|Richard Jr, Edward|
Submitted to: International Society of Sugar Cane Technologists Proceedings
Publication Type: Proceedings
Publication Acceptance Date: 11/3/1998
Publication Date: N/A
Citation: N/A Interpretive Summary: From 1993 to 1997, the percentage of Louisiana sugarcane harvested with a chopper harvester has increased from 0 to 50%. The switch from the soldier harvester system is being brought about by the development of high yielding, usually lodged, cultivars and by pending restrictions on burning. The effects of the blanket of leaf litter left on the field following the harvest of green cane with the chopper harvester was assessed. The blanket of leaf material provided some season-long suppression of weed development and some protection of sugarcane buds from freezing temperatures. However, the emergence and early development of the sugarcane crop was also suppressed by the blanket and ultimately sugar yields were reduced from 6 to 19%. Delaying removal of the blanket until early March to take advantage of the weed suppression and cold protection, did not overcome the suppressive effects on the crop with sugar yields being similar to the no removal treatment. With additional delays in removal, especially using removal treatments that injured emerged sugarcane shoots, a further reduction in sugar yield was obtained. Considering the sub-tropical climate of Louisiana, growers should remove chopper-harvester generated trash blankets at least by the conclusion of the harvest season to avoid potential yield reductions in subsequent ratoon crops.

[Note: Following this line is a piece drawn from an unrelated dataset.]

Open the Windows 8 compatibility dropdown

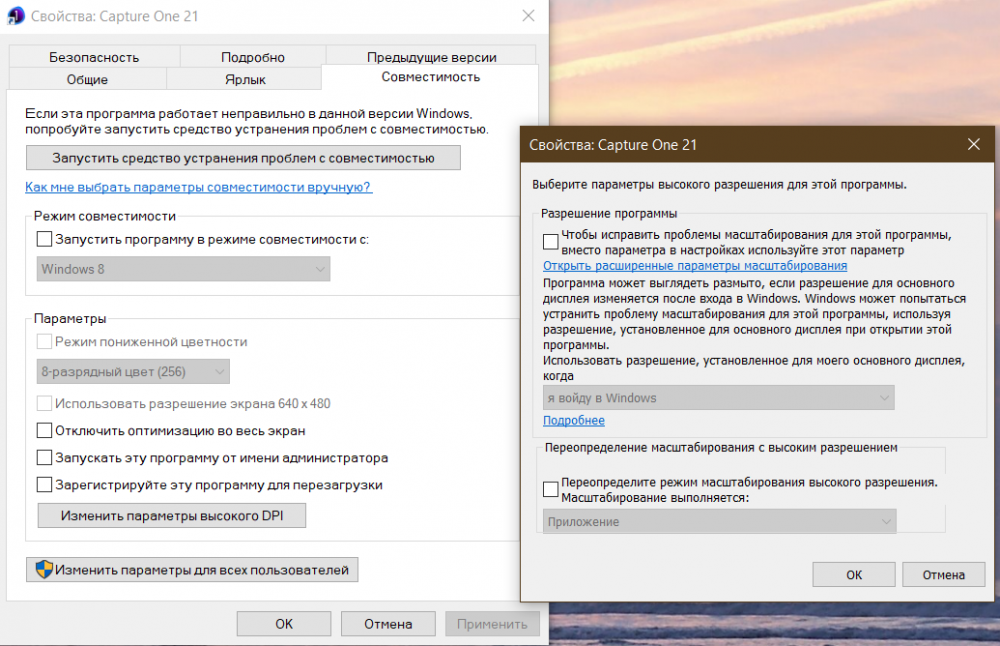[x=183, y=269]
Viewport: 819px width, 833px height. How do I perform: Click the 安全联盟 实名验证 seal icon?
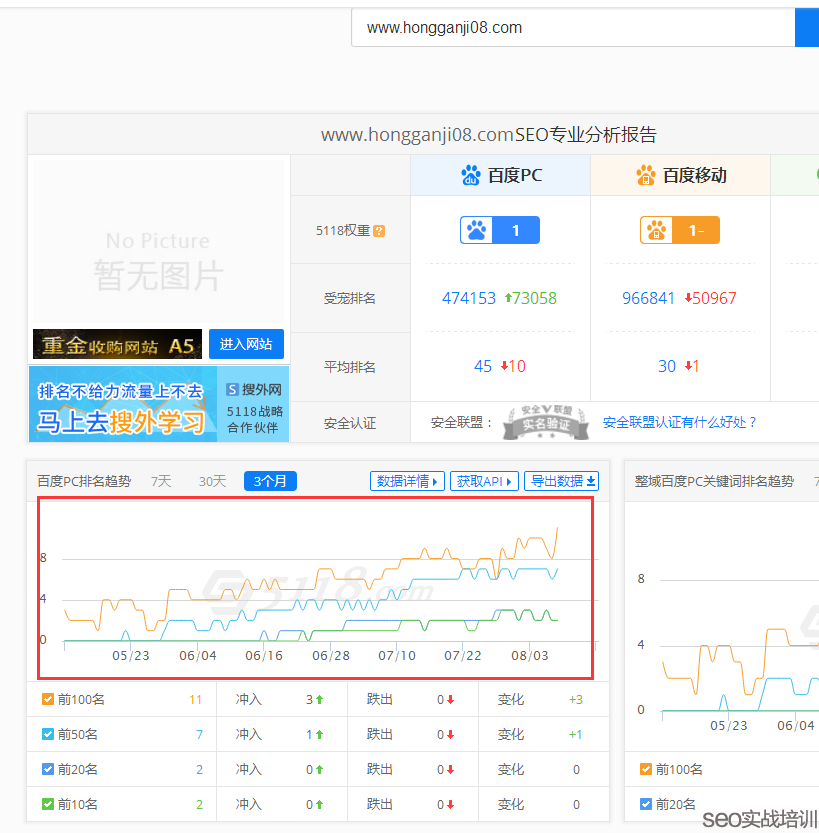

Technical Abstract: Field experiments were conducted between 1993 and 1997 in commercial fields throughout the Louisiana sugarcane industry to evaluate effects of chopper-harvester generated green cane trash blankets (GCTB) on weed control and sugarcane development. Sugarcane development and ultimately cane and sugar yields were similar in five experiments when the GCTB was allowed to remain over the winter months and removed in the early spring at the start of the ratoon growing season. Of the removal methods evaluated (burning, raking, and shaving), the use of a revolving disk shaver to remove the GCTB had the greatest negative impact on sugar yield. Burning the residue in early March did not adversely impact the crop, but burning in early April did. In three experiments where the GCTB was removed in the fall shortly after harvest, sugar yields were higher than the no removal and spring removal treatments in both first- and second-ratoon crops. Coincidently, the GCTB suppressed the emergence of cool-season weeds by at least 62% and several species of morningglory (warm- season species) by 79%. Results suggest that despite obvious benefits in weed suppression and some freeze protection, growers in Louisiana should remove the GCTB as soon as possible after harvest to limit the potential deleterious effects of the GCTB on the subsequent ratoon crop.